▶ Activity: Starting at the line below that contains "SHOP BEST-OF (71, 112)", print each line through the end of the records exactly as it appears.

──────── Provided data ────────

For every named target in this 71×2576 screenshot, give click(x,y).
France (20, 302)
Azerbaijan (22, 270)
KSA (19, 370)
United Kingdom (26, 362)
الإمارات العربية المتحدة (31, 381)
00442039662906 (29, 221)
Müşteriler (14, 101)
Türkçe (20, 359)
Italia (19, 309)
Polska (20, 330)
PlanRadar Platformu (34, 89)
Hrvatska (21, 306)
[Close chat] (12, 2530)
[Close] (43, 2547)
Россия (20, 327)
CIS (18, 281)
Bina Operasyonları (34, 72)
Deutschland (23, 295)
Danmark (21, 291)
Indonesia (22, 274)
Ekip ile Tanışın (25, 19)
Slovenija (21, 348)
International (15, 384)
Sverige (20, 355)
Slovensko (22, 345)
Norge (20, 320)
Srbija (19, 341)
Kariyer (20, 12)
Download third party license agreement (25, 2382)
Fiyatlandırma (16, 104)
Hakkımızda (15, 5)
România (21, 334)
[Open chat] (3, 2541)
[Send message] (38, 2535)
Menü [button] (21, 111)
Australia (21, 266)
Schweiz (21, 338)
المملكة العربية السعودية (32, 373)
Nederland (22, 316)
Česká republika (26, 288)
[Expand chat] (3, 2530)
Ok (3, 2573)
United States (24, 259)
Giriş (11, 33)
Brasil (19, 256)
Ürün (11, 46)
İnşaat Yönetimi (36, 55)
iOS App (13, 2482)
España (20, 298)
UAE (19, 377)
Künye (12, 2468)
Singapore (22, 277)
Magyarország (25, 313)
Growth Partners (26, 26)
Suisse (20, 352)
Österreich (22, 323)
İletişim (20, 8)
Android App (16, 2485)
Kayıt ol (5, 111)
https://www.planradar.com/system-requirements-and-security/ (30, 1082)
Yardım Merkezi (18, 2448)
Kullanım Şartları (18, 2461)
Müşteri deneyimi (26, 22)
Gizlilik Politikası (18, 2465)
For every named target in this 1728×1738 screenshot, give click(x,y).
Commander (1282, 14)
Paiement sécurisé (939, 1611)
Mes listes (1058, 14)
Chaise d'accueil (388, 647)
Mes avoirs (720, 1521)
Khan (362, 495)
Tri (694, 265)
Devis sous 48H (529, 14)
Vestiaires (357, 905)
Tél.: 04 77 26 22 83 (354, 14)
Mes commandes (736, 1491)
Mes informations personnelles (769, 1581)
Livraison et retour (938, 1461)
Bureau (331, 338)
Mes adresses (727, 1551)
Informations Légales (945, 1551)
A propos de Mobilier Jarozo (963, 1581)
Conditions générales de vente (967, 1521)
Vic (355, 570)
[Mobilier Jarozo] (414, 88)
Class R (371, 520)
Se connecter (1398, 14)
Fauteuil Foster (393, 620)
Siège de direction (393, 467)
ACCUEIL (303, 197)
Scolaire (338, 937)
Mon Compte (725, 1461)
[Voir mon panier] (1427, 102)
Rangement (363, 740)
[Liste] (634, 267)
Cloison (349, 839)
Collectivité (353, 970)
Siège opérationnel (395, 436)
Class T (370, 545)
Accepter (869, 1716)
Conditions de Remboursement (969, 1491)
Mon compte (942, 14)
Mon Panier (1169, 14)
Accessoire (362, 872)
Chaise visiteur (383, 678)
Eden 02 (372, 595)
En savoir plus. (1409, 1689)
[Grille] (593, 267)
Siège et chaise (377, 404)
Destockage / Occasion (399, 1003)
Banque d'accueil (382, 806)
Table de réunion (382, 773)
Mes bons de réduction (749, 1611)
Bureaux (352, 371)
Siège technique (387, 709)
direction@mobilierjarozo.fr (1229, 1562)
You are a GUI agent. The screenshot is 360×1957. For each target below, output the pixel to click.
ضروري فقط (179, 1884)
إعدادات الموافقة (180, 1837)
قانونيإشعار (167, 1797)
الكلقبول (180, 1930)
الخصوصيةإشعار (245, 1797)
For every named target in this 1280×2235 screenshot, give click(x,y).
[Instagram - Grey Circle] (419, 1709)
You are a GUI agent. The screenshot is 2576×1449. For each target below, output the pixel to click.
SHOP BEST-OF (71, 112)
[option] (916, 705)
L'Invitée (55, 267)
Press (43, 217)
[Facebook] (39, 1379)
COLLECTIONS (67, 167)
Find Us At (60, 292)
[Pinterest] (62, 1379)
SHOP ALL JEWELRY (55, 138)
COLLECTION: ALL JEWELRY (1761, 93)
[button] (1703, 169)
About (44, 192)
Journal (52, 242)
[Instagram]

────────

▶ Response:
SHOP BEST-OF (71, 112)
[option] (916, 705)
L'Invitée (55, 267)
Press (43, 217)
[Facebook] (39, 1379)
COLLECTIONS (67, 167)
Find Us At (60, 292)
[Pinterest] (62, 1379)
SHOP ALL JEWELRY (55, 138)
COLLECTION: ALL JEWELRY (1761, 93)
[button] (1703, 169)
About (44, 192)
Journal (52, 242)
[Instagram]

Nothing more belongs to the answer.